The event log is append-only, but local disk is finite. Compaction must preserve auditability.

Retention principles

  • Never discard the ability to answer:
    • “What did we observe?”
    • “What did we decide?”
    • “Why did we decide it (which forecasts/policies)?”
  • Decision lineage (intent_*, policy_triggered) is the highest-value audit trail and should have the longest retention.
  • High-volume raw observation events may be eligible for compaction if replaced by faithful rollups.

Compaction strategy (conceptual)

  • Prefer checkpoint/snapshot acceleration over deletion:
    • periodic projection checkpoints to speed rebuilds
    • keep events; use checkpoints to avoid full replay cost
  • If pruning is necessary, prune only with explicit, auditable substitution:
    • replace dense low-level observations with rollup summaries (time-bucketed usage/reset summaries)
    • retain enough granularity to reproduce posture and explain forecast/decision inputs at the time
  • Compaction must be policy-driven and transparent:
    • compaction configuration should be visible in the system and treated as governance, not a hidden maintenance task
    • compaction should never remove security-relevant evidence (auth failures, persistent 429s, repeated denials)

Deletion & Compliance (GDPR / Right to be Forgotten)

While the event log is immutable by design ("Event Log is Truth"), legal compliance (GDPR) overrides architectural purity.

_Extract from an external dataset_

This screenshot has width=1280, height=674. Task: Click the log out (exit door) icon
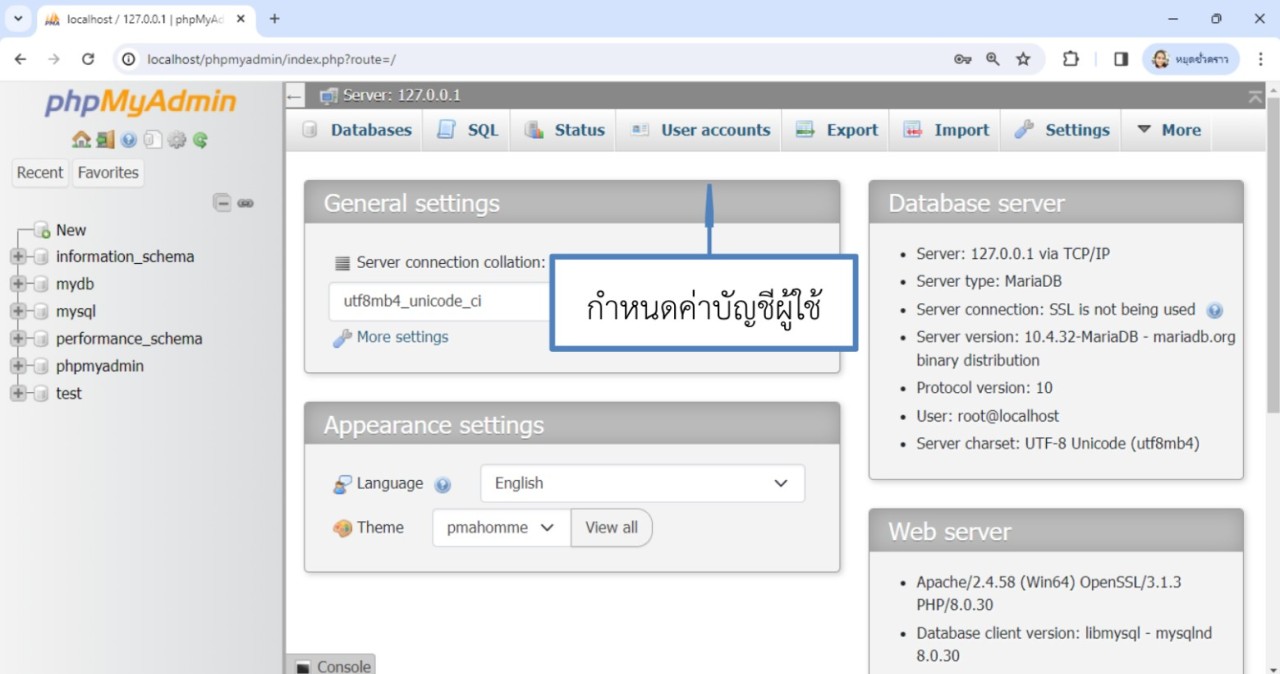click(105, 140)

  • Trigger: An identity_deleted event is the sole authorized trigger for destructive updates.
  • Action: Upon processing identity_deleted, the store must execute a "hard delete" or "scrub" on historical events associated with that identity_id.
  • Scrubbing Semantics:
    • Preferred: Replace identity_id with sentinel:deleted (or a cryptographic hash) in historical events. This preserves the shape of the traffic (counts, costs, forecasts) for aggregate modeling while removing PII links.
    • Fallback: Delete the events entirely if scrubbing is technically infeasible, provided that faithful aggregate rollups (which are anonymized) have already been secured.
  • Audit: The identity_deleted event itself remains in the log as the tombstone/audit record of the deletion.

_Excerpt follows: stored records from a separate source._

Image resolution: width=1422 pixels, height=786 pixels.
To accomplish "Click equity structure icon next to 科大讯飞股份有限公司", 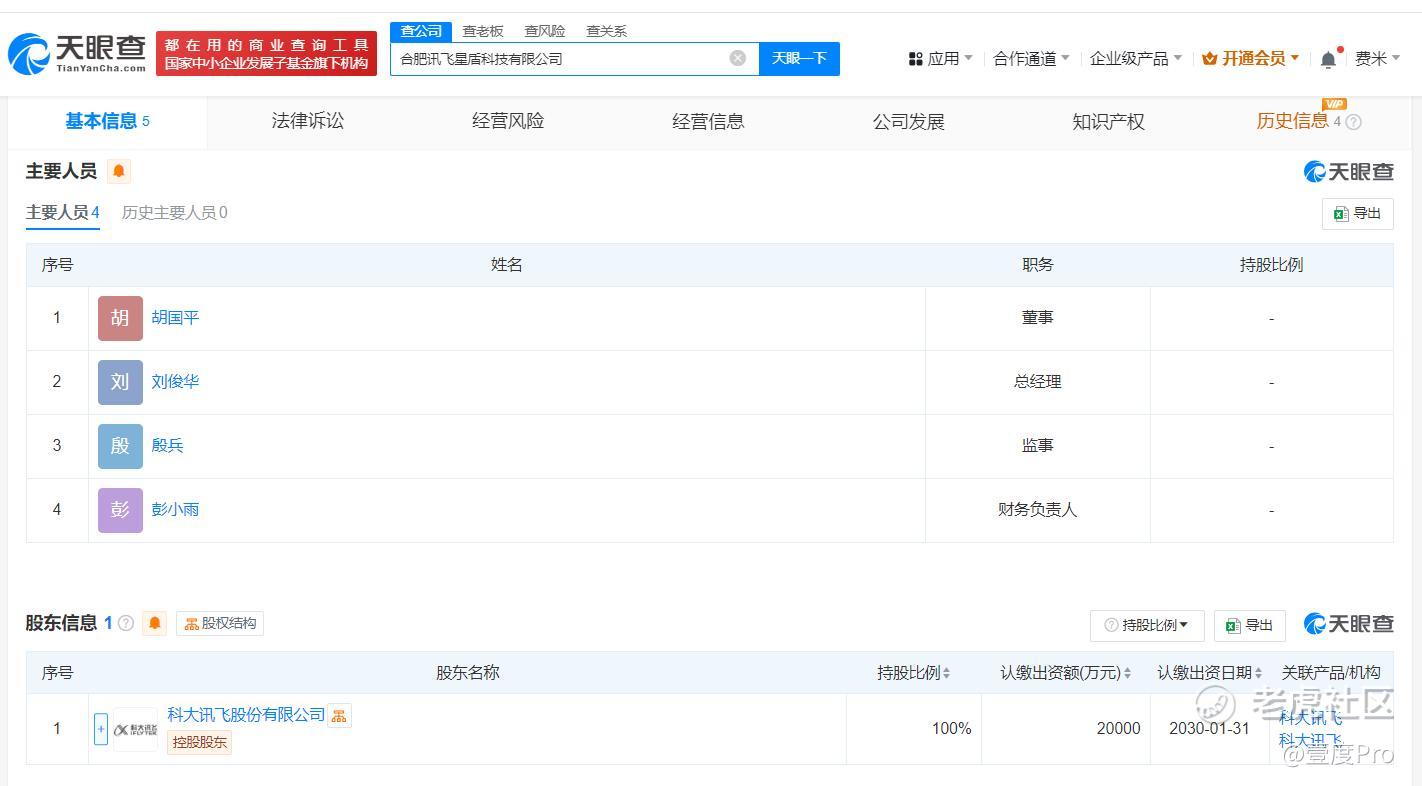I will [340, 715].
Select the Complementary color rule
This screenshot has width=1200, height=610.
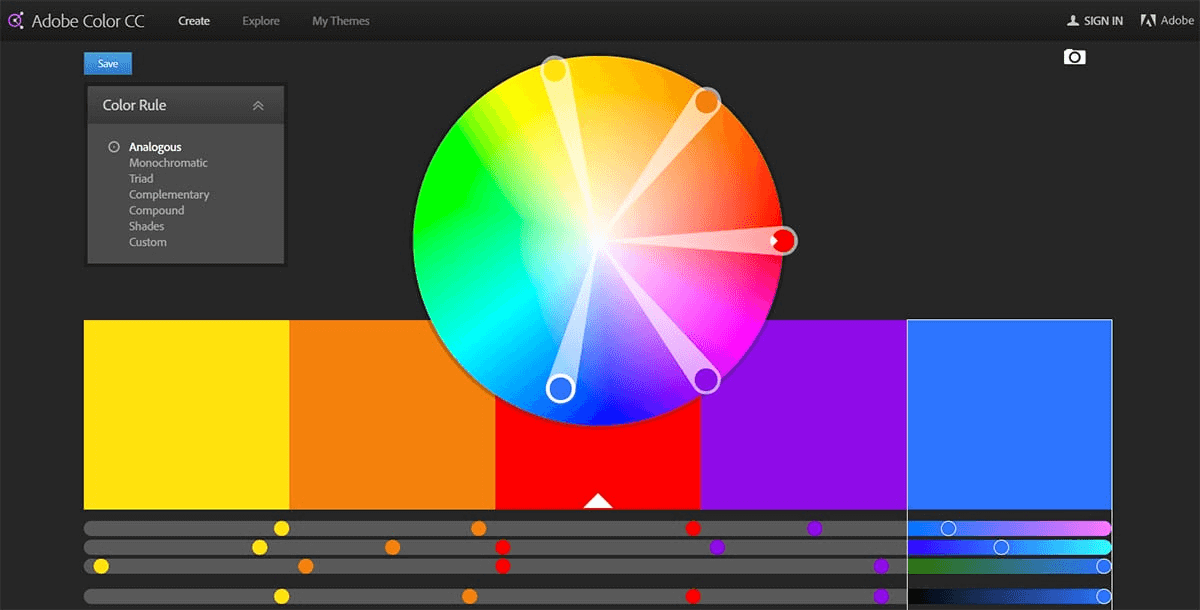point(169,194)
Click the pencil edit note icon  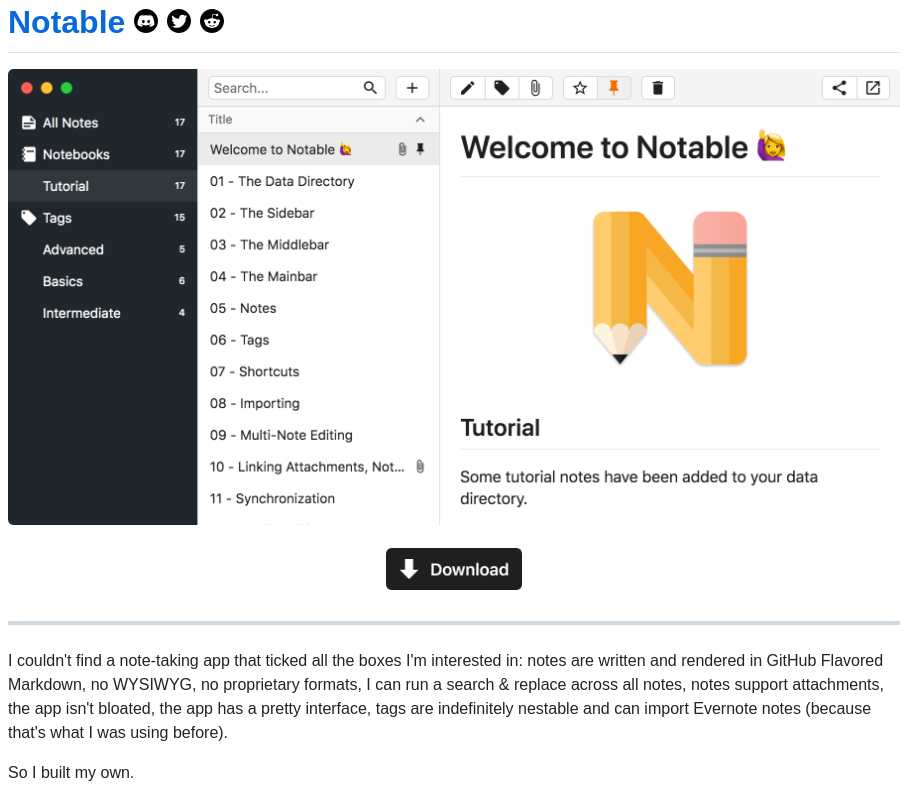click(x=467, y=88)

Suggested retention tiers (non-normative):

  • Keep indefinitely (or longest available): intent_submitted, intent_decided, policy_triggered, provider_error (at least summaries)
  • Keep long horizon: forecast_computed (enables postmortems on model behavior)
  • Keep medium horizon or roll up: usage_observed, reset_observed, constraint_observed, provider_poll_observed

Open Questions / TODO

  • Define canonical ID formats and lifecycles for: agent_id, identity_id, workload_id, scope_id, pool_id, constraint_id (and where these are registered/emitted as events).
  • Decide the exact sentinel set (and whether a distinct “not applicable” sentinel is needed beyond sentinel:unknown).
  • Specify event_id generation requirements (monotonic ordering vs uniqueness only) and ordering guarantees under concurrency.
  • Formalize deduplication/idempotency keys for provider observations (how to avoid double-counting usage signals).
  • Define the minimal payload fields required per event type (what is mandatory vs optional) without leaking provider secrets.
  • Clarify multi-scope intents: how to represent multiple target scopes while preserving the single mandatory scope_id dimension semantics.

Terminology note:

  • workload_id here corresponds to the seed’s action_id (same concept: the classified unit of work being attributed and governed).
  • Establish a strict redaction policy: which provider response fields are allowed in events (and how to safely store optional raw references).
  • Determine compaction/rollup invariants: what must remain to preserve “explainability” of forecasts and intent decisions across long histories.